The fear that is hiding inside of us all is the most crippling obstacle you can face during an ultra, during those long lonely dark hours. There is no level of physical training to prepare you for the storm of emotions. Fear is my biggest challenge. How do you combat such a strong emotion? Why does it attack me once the sun goes down?
I have continued to work on my mental recovery after every race, and this FEAR is always on my “to be improved upon” list. The level of accountability has started to increase and even though the races aren’t getting easier, my ability to confront the mental blocks is becoming stronger. This past weekend, I decided to take on a race that crushed me last year – Habanero Hundred 100k. It is a brutal race that I DNFd in 2018 after crushing my toe with a large ice chest mid race. I have blamed this failure on that toe religiously until I really started to take accountability for the races that I haven’t finished.

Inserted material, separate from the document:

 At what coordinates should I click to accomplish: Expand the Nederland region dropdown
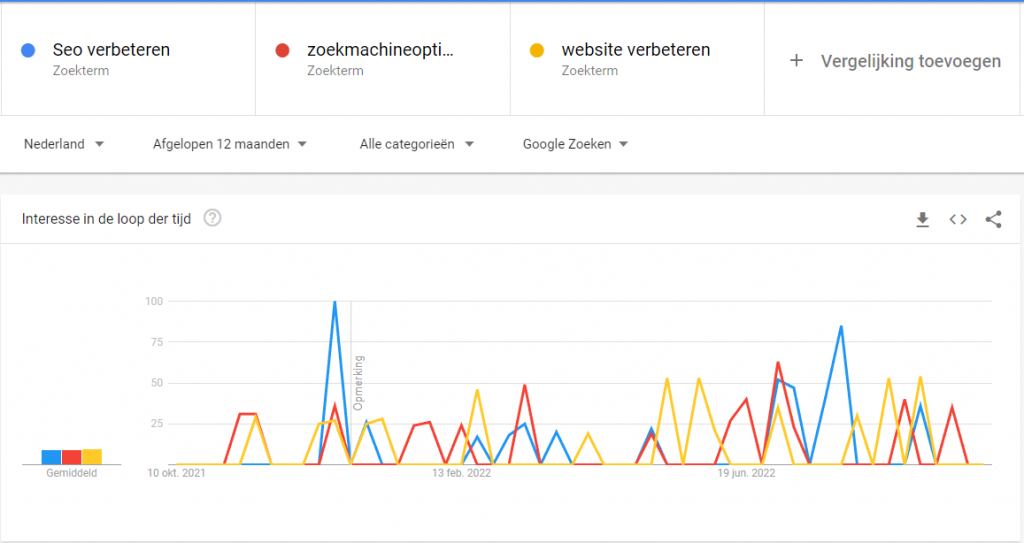(x=63, y=144)

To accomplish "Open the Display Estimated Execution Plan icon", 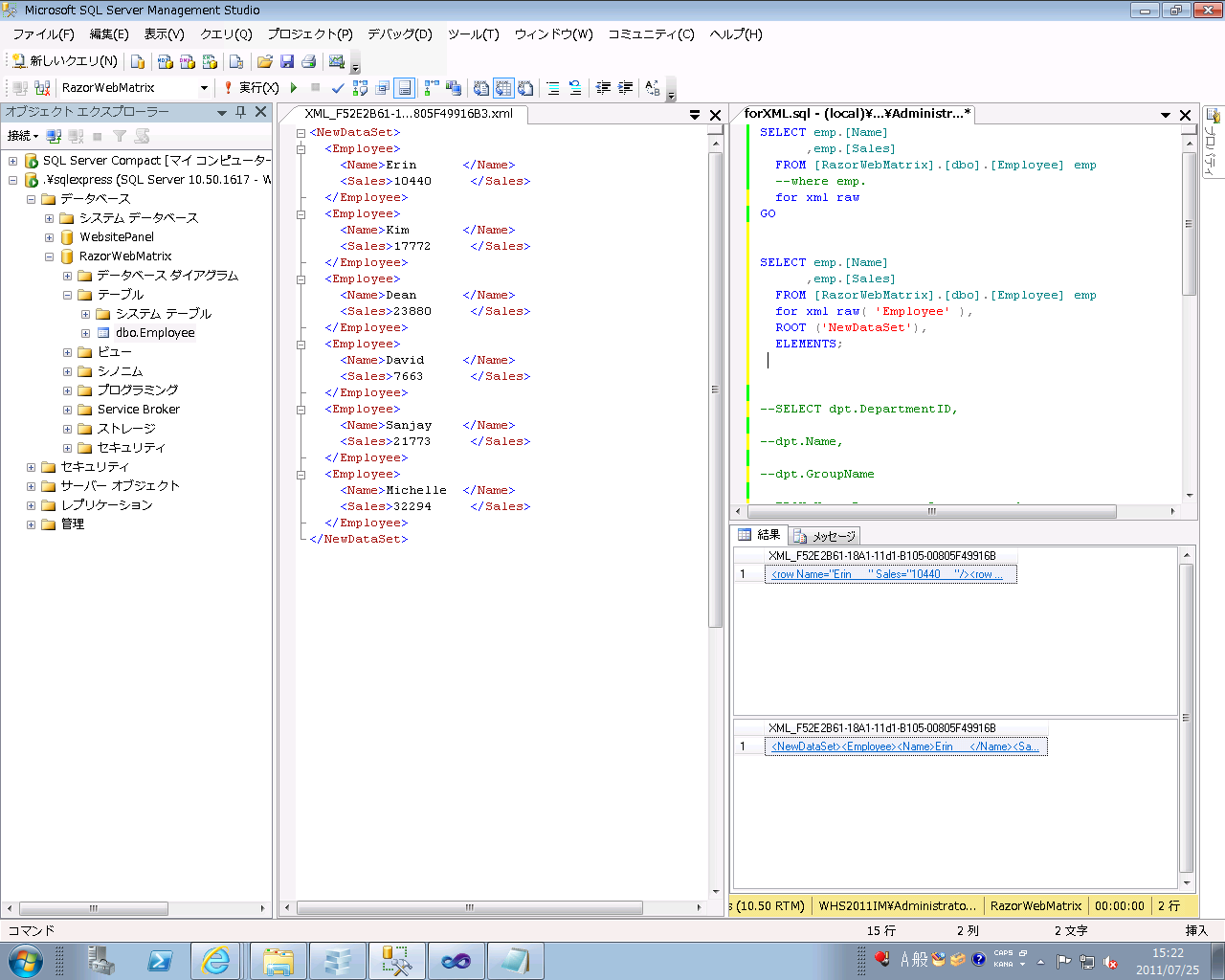I will click(x=360, y=88).
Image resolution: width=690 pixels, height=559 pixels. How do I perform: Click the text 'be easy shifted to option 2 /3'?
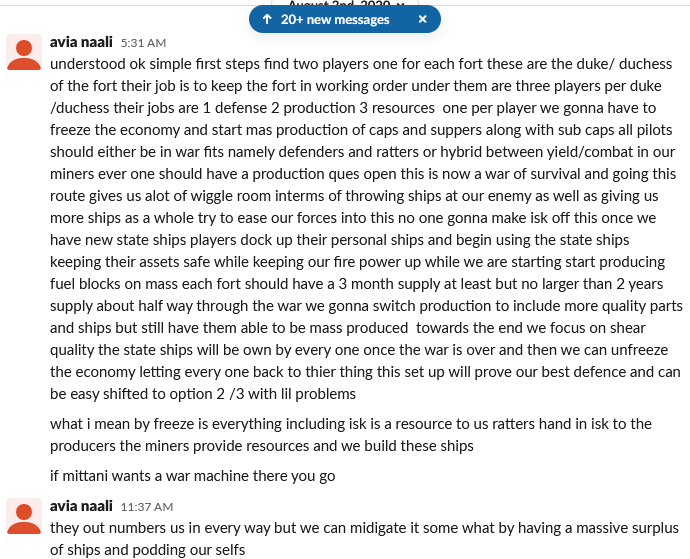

The toe was extremely painful, throbbing, and bloody in my sock, but I wonder – could I have slowed down and pushed through the pain? This race is so hard because it takes place in South Texas in the middle of August at noon with no shade. The average temperature is in the triple digits and since it is a private cattle ranch, there is deep sand in many sections of the course to make blisters a guaranteed novelty to take home with you. Considering how difficult it is of a race, the number of people who quit is always a high percentage whether they trained hard or not. This race just beats you into submission.
In 2018, I tapped out from the pain, but in 2019 I pushed through and ended up with a second place overall female result. I had to dig deep inside of me and saw that I was within reach of a coveted podium spot and I told myself, “this is possible, YOU CAN DO THIS!” The race is a looped course and my final loop was my fastest of the entire race. I crossed the finish line expecting to be a third place finisher and instead I was told, “Congratulations, you’re the second overall female!” I nearly fell to the ground in tears because I hadn’t just conquered one of the hardest and hottest races in Texas but I had battled the demons inside of me. The demons that tell me “You can’t finish this. You can’t do this. You don’t deserve this.”
Finishing this race in this way has left me with so many questions: How did I turn it around in just a year? How did I overcome the night time terrors? I don’t feel physically stronger than last year, so what is the difference? The answer is simple – I trained myself mentally. Finally! I had always focused so heavily on the physical training but since a devastating DNF at mile 85 at Brazos Bend 100 in 2018, I worked hard to make myself accountable.
My three things good/bad weren’t just a recovery exercise, they were a mental road map for the future. In order to face my fear, I had to first acknowledge its reality and accept it. I couldn’t escape it, I couldn’t hide it, I couldn’t deny it, but I could accept it. I had to realize that by accepting it, I learned that it’s okay to be fearful and it doesn’t make me less of a runner or a person. Taking personal inventory after each race showed me patterns in my running but also patterns in my losses. It sounds like such a simple thing, but training your mind to slow down and say “Hey girl, it’s okay to be scared, but you’ve got this,” and the fear slips away.
Everyone has different reasons for running and different reasons for hitting the quit button during big races, and learning that taking care of my mind and training my emotions is just as important as my training runs leading into these big ultras. Fear isn’t something that just goes away. I will probably struggle with it forever, but if I can just slow down and remember to take care of my mind, then my body will follow. Self-reflection and accountability as both training and recovery tools can help keep the mental DNF monster at bay.